And not to take away from the immense creativity at work in the project, but 502 has so much to do with that. In short, it was the most precious kind of incubator. Anyone who has ever played music in NYC could tell you that writing songs and booking shows is a snap; the real challenge is *finding a place to practice*. The luxury of walking downstairs and having your equipment set up exactly as you left it is completely alien to most local bands. In our five or so years of existence, STATS has barely glimpsed this utopian dream. For Aa at 502, it was simply the way things were for six-plus years.
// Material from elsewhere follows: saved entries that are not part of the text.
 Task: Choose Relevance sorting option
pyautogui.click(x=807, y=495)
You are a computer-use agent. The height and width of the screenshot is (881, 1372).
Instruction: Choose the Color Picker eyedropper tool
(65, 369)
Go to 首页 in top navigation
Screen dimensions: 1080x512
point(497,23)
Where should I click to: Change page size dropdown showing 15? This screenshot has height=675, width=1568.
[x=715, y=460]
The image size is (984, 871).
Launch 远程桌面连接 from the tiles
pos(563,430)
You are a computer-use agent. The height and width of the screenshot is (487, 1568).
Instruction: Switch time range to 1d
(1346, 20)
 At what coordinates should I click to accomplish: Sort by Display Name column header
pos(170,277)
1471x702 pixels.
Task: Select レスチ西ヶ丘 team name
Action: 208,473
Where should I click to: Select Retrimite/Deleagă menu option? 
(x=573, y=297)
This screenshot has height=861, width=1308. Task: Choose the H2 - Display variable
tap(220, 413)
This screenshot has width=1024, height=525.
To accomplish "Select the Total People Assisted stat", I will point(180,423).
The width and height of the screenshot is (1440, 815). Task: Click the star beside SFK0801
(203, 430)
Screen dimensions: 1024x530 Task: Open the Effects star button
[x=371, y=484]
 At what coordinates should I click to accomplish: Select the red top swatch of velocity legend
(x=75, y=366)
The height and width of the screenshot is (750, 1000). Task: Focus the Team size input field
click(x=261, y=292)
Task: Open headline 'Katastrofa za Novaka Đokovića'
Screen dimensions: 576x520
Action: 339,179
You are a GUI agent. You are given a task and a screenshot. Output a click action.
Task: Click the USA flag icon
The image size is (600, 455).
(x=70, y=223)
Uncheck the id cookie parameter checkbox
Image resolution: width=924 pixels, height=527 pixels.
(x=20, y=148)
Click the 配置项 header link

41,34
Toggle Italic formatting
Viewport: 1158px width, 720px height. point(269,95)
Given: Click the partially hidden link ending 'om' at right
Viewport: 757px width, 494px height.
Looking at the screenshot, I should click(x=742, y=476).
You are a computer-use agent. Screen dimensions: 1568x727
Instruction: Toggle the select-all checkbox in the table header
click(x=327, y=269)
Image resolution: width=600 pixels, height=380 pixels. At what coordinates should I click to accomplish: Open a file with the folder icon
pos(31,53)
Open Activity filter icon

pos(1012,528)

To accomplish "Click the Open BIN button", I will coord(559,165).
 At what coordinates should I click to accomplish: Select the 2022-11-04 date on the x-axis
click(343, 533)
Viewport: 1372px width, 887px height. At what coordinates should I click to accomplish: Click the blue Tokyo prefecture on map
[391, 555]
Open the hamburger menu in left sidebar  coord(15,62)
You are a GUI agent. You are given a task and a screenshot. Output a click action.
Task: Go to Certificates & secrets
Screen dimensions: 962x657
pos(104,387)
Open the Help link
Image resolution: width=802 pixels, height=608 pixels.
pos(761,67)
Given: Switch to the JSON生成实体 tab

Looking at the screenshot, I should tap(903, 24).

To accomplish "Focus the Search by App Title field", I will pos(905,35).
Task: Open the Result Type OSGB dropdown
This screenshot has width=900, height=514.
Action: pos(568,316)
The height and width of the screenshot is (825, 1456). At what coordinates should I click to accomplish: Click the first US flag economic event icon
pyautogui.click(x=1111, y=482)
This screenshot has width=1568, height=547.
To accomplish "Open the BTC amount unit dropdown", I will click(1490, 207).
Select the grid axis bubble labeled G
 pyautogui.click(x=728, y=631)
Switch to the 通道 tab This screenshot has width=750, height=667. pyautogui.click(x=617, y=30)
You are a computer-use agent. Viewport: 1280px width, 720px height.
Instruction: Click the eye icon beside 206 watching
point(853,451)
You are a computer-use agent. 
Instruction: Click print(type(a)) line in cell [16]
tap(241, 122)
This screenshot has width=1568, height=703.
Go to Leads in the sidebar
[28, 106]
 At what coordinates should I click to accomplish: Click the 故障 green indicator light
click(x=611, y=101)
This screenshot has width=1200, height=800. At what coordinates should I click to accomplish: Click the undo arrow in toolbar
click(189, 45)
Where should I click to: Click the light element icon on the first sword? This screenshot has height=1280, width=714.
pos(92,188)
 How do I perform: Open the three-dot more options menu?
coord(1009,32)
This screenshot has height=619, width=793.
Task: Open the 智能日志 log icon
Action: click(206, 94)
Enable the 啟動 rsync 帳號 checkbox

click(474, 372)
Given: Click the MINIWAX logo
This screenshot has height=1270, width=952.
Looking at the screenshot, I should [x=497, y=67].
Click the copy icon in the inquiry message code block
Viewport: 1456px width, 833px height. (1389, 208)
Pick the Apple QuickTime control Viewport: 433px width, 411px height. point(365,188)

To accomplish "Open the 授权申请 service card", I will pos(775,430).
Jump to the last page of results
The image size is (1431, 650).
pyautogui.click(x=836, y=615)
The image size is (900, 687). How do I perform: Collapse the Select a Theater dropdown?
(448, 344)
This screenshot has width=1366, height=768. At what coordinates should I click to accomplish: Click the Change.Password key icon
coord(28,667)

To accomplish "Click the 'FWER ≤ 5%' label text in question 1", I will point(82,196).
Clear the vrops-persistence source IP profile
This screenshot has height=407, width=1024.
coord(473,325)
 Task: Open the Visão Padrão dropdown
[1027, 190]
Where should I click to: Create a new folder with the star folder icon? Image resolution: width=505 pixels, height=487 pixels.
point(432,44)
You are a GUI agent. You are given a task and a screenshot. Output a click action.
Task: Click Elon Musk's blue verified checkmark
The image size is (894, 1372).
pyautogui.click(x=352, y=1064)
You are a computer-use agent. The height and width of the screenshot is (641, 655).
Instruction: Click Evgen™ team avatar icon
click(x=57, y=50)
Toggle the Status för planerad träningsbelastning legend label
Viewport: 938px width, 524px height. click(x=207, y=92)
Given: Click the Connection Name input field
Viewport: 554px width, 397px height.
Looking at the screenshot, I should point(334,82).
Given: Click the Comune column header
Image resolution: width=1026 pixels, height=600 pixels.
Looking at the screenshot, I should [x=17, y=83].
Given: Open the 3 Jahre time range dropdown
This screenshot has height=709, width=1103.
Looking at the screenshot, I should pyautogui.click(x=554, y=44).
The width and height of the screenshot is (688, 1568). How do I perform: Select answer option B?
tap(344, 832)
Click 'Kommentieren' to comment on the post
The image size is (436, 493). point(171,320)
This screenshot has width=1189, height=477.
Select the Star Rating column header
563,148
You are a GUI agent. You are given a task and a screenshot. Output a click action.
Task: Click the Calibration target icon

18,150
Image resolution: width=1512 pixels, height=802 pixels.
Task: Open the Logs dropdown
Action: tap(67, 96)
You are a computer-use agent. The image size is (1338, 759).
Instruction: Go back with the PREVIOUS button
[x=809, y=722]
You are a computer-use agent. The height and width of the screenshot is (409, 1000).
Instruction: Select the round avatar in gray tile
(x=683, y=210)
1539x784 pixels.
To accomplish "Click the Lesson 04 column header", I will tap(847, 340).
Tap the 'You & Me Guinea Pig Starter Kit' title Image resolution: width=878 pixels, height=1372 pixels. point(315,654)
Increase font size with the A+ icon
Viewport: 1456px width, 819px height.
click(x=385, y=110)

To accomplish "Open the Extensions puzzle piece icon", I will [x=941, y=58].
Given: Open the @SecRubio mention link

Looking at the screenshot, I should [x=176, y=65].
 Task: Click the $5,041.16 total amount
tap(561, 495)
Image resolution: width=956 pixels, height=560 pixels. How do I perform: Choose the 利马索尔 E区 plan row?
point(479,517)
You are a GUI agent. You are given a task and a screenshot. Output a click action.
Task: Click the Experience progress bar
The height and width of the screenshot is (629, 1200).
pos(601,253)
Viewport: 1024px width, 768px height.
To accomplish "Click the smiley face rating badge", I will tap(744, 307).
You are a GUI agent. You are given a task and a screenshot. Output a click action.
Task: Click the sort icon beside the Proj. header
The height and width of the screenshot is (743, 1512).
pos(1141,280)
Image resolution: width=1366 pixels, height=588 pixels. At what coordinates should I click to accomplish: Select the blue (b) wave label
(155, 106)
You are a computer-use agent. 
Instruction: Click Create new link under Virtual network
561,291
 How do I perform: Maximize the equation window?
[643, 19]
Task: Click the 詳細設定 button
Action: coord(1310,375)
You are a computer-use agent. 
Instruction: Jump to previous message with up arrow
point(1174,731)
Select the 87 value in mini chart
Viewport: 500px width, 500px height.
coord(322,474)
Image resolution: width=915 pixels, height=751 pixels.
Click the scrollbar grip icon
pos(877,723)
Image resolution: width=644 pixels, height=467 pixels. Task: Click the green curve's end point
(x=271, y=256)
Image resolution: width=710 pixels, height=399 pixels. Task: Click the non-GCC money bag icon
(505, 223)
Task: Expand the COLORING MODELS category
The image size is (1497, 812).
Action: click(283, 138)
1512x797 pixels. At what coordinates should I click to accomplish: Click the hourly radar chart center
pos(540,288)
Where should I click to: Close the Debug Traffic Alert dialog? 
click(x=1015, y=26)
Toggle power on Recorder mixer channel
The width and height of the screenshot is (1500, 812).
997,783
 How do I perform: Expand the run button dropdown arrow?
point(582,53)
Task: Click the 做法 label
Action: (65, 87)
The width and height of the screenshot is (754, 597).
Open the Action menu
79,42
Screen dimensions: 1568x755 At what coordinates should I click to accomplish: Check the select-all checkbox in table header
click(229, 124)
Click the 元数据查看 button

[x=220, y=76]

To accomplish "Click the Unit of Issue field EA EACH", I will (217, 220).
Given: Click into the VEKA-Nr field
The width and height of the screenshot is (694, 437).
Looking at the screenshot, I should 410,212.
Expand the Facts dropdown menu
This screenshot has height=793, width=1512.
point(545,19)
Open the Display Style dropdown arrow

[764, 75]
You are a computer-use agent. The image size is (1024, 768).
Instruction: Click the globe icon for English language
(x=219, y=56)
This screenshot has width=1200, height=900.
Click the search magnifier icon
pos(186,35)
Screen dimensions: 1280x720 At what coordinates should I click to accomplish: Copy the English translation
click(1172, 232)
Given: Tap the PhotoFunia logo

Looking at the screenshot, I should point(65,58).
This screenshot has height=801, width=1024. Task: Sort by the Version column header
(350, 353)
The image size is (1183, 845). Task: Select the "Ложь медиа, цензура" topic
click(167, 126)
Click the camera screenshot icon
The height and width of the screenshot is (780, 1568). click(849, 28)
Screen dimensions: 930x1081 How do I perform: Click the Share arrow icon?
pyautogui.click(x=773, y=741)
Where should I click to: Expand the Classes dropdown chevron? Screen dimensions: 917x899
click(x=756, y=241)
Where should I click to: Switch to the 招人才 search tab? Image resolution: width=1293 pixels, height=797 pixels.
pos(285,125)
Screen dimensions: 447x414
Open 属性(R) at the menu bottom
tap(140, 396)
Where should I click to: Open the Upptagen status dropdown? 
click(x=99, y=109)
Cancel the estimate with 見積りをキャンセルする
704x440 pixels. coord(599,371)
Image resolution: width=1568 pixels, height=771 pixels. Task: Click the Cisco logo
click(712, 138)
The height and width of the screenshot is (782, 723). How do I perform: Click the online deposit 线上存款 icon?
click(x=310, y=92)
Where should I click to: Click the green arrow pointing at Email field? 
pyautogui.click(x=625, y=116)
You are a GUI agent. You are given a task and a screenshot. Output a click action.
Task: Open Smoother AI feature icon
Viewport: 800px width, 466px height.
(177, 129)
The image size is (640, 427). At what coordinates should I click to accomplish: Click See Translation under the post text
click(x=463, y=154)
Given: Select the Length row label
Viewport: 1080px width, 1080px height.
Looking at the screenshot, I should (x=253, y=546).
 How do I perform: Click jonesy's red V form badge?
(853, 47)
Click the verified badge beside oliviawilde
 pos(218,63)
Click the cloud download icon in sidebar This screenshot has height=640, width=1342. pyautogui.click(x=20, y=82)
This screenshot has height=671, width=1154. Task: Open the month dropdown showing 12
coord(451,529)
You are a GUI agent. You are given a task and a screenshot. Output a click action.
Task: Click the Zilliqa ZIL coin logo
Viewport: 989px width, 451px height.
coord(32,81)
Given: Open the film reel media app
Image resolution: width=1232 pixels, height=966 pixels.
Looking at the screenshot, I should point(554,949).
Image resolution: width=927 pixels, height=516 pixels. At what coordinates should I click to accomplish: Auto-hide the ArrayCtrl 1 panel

Talk about getting kicked out of the womb...
I wish 'em the very best, and RIP to that phenomenal pad where I spent so many hours, I remember the first time I brought a garbage bag full of pots, pans and other detritus down to the basement for my first rehearsal as Aa's resident junk percussionist; recording some off-the-top-of-my-head woodblock parts in Aron's room for what would later become "Thumper"; extended pseudo-stand-up comedy delirium seshes that punctuated nearly every rehearsal (Sinbad, Cave Job, etc. etc. etc.); spilling my guts to A, N and J pre- and postpractice when life got rocky; walking around upstairs in my playing uniform (T-shirt and boxers) because I was too lazy to get re-dressed; and weirdest of all, the time I almost self-asphyxiated in the basement when I laughed and swallowed at the same time and just straight up couldn't breathe for several harrowing moments. Anyway, I'm sure my memories of the place (and of amazing hangs w/ the aforementioned dudes plus Emily, Andrew, Sean, Judd, Mike, Nick, Ezra, Bobula and many more) pale in comparison to those of the residents. Godspeed, 502. Keep glued to The Green Lodge for John's way-intense insider view.
*****
On a happier spatial note, WORK is back. Owned and operated by Walker Waugh--cousin to Kyle Waugh, one of my oldest and dearest Kansas City compatriots--WORK is a cozy and remarkable structure, literally (as the URL indicates) a red tin shack on the Red Hook waterfront that doubles as a DIY gallery. Perhaps now I should say that it quadruples, since it's recently involved into not only a home for Walker (I hear he's building a loft out back) but a shrine for his late girlfriend, artist and WORK co-founder Emily Driscoll.
I only hung out with her a few times, but it was enough to learn that she was as cool and kind a person as you'd ever want to know. She died in a hit-and-run accident--just around the corner from the gallery--last November.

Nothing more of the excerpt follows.